Every now and then there is an RSAA lecture that stands out head and shoulders above the rest. In the case of Flora of the Silk Road, turning up at St Peter’s Church Hall on a particularly damp and windy night, Chris Gardner’s illustrated talk was an unexpected gem.
A professional botanist with at least one plant species named in his honour, Gardner is also an accomplished photographer and the shear number of superb photographs in his slides certainly added another dimension to his talk. This was particularly the case for those of us who are less horticulturally inclined as we could easily visualise the similarities and differences in the varieties under discussion.

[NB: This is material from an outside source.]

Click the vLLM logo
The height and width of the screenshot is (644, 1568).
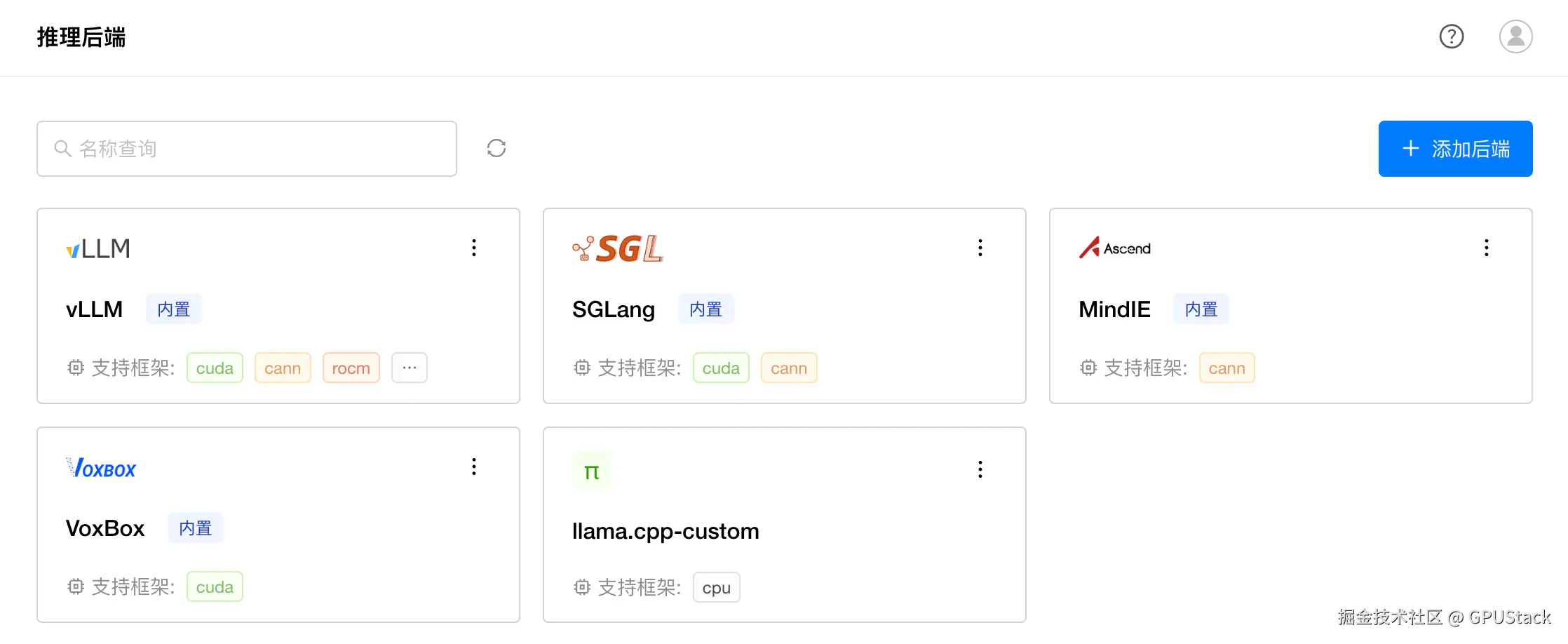pos(98,249)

Along with his wife, Gardner has led more than 40 botanical tours and expeditions to different parts of the Silk Road, from Turkey (where he lives and where his wife is head of the herbarium at Istanbul’s Botanical Garden) into Syria and Jordan, up into Central Asia and China, and south into India. Because he was travelling with botanical purpose, Gardener was inclined to visit areas well beyond the reach of most tourists, and what was seen to be his eccentric British obsession certainly got him out of more than one potentially uncomfortable encounter with understandably suspicious authorities. Gardner’s passion for the places he has visited, not to mention the plants he found there, came through strongly in both his words and pictures. He tacked questions from the floor with enthusiasm and a great depth of knowledge.
The video of Gardner’s lecture will shortly be uploaded to the RSAA website and will then be viewable for free by any RSAA member logged into the site. His beautifully illustrated coffee table book, Flora of the Silk Road: An Illustrated Guide, is also highly informative and can be purchased online from Amazon.